It’s a crowded trade.
That’s one concept that my friend Peter Tchir of TF Market Advisors (http://www.tfmkts.com/ ) uses to assess the potential risk and reward of a strategy. In concept it’s pretty simple: Look to see how much of the market, how much of the available money, is already lined up on one end of a trade or the other. And ask, how much more money is available to further push up an already popular trade or what it would take to get money to flow into the currently unpopular end of a trade. (The concept is simple. Where Peter and his partner Jeremy Hill excel is in figuring out how to measure how crowded a trade might be.
Looking at the markets right now I’d have to say being long U.S. equities is a very crowded trade.
As of September 27, Markit Securities reports that only 2.4% of the shares in the companies on the Standard & Poor’s 500 are out on loan to short sellers. That’s near a record low.
Granted that number may have changed in the days leading up to an actual government shutdown, but given the performance of the market in the last few days, I don’t think short interest has climbed significantly. (To go short, after all, you borrow shares and then sell them, and I don’t see a wave of selling recently.)

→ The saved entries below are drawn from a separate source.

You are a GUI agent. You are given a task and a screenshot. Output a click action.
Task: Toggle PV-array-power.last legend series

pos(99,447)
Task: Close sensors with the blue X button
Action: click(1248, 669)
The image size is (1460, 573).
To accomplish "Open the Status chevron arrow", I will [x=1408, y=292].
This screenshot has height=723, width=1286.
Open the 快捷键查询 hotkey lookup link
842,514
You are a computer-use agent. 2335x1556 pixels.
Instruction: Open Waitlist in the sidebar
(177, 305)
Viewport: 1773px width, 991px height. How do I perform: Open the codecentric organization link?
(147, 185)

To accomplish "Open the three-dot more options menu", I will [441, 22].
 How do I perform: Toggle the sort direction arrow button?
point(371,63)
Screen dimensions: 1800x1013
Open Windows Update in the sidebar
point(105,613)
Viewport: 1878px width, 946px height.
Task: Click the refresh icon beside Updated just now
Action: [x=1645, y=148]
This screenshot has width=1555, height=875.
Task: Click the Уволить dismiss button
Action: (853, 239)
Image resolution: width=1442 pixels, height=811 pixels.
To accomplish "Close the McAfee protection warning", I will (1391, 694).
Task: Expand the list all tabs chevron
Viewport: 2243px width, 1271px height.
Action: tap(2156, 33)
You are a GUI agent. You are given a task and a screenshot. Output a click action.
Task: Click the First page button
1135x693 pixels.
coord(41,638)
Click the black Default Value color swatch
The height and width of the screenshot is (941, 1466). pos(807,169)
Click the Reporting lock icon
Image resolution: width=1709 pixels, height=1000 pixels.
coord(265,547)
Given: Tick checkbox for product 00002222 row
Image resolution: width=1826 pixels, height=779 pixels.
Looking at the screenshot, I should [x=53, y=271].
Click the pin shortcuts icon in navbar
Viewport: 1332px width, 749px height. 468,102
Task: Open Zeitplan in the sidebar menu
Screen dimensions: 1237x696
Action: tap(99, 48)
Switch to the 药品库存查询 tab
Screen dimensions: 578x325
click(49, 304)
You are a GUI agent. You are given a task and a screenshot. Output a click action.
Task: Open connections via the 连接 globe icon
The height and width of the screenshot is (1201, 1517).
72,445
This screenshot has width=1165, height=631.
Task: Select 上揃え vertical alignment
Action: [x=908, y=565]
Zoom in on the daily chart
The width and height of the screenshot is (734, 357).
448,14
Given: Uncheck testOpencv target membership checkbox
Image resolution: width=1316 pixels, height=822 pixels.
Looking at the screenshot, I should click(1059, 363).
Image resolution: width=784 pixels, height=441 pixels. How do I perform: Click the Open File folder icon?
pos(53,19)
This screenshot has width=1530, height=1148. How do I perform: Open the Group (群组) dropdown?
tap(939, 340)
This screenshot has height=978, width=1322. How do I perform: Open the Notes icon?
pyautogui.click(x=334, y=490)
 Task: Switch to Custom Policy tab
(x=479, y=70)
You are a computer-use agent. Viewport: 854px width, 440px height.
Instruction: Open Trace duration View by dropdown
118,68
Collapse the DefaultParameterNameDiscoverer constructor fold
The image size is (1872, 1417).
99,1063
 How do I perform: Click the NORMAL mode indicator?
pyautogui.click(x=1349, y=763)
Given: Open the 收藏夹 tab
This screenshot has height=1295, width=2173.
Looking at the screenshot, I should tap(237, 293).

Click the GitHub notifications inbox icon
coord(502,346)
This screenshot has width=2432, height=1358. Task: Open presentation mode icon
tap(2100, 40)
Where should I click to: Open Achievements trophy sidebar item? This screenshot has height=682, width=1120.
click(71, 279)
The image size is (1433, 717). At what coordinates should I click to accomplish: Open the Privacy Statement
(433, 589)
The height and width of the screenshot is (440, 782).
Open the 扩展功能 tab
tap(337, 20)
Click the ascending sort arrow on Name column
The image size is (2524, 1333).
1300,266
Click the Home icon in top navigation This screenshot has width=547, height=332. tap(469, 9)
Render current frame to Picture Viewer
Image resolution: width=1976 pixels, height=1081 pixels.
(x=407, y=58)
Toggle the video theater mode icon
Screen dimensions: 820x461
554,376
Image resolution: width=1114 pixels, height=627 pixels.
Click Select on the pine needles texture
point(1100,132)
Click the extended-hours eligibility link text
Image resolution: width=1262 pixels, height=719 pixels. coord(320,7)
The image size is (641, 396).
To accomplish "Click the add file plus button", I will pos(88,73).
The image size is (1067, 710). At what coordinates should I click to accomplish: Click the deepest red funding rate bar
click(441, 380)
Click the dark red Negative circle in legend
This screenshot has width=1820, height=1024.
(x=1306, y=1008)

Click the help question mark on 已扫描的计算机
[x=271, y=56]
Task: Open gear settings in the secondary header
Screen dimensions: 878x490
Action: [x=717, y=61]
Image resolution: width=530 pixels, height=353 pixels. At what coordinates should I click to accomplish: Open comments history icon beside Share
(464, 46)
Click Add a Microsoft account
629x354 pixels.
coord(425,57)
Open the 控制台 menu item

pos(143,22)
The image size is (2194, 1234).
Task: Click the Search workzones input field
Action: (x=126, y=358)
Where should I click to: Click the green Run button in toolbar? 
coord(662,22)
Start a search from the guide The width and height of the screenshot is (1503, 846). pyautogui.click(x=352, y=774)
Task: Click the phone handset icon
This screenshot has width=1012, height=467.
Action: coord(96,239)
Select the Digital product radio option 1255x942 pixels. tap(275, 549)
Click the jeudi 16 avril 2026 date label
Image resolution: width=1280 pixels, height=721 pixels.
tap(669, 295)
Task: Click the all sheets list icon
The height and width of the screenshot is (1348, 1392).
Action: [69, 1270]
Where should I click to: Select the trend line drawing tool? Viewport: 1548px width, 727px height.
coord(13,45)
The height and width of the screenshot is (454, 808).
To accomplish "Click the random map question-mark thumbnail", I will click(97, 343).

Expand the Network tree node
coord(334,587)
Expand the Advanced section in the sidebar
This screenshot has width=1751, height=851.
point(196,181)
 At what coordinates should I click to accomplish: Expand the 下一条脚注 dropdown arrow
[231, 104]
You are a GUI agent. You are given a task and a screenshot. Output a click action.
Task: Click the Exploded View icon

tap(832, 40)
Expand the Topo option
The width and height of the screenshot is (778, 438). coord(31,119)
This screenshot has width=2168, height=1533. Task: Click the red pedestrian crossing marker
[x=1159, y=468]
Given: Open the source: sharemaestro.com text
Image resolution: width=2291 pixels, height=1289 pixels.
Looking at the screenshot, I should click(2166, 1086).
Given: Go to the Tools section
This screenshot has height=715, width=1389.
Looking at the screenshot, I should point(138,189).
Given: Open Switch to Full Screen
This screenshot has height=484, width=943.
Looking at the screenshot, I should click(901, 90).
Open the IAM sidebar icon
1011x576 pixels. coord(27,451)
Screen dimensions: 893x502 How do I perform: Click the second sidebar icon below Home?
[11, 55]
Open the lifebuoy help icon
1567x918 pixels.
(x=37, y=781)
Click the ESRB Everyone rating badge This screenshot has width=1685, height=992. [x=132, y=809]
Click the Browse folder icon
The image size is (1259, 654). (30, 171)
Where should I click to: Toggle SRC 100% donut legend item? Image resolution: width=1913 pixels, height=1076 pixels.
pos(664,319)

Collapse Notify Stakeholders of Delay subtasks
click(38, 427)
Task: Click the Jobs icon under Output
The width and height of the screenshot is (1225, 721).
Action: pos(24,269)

Markit’s data shows an equally crowded long trade on European equities with short positions on European shares totalling just $144 billion, the lowest level since Markit began tracking this data in 2006. (For more data on this see http://www.markit.com/en/about/news/commentary/commentary-article.page?dcr=/en/securities-finance/2013/27-09 )
This crowded trade doesn’t mean that U.S. and European stocks have to go down. The bet right now, which sees the shutdown of the U.S. government as a minor road bump, is on third quarter earnings. For the last five quarters, stocks have climbed on the day that the company has announced its earnings,” according to Bespoke Investment Group. That’s the longest streak in at least a decade according to Bespoke’s data
But it does suggest that the upside to this trade is limited by the popularity of the trade and that the downside is relatively large if either the budget/debt ceiling battle is more serious than expected or if earnings in the third quarter, which begin with Alcoa (AA) on Tuesday, October 8, disappoint.